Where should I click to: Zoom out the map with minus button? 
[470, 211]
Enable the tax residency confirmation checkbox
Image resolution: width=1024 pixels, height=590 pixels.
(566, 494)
______
Can you copy out all of the material above, line for line, with nothing changed?

Written response >>
Where should I click to: Zoom out the map with minus button? 
[470, 211]
Enable the tax residency confirmation checkbox
Image resolution: width=1024 pixels, height=590 pixels.
(566, 494)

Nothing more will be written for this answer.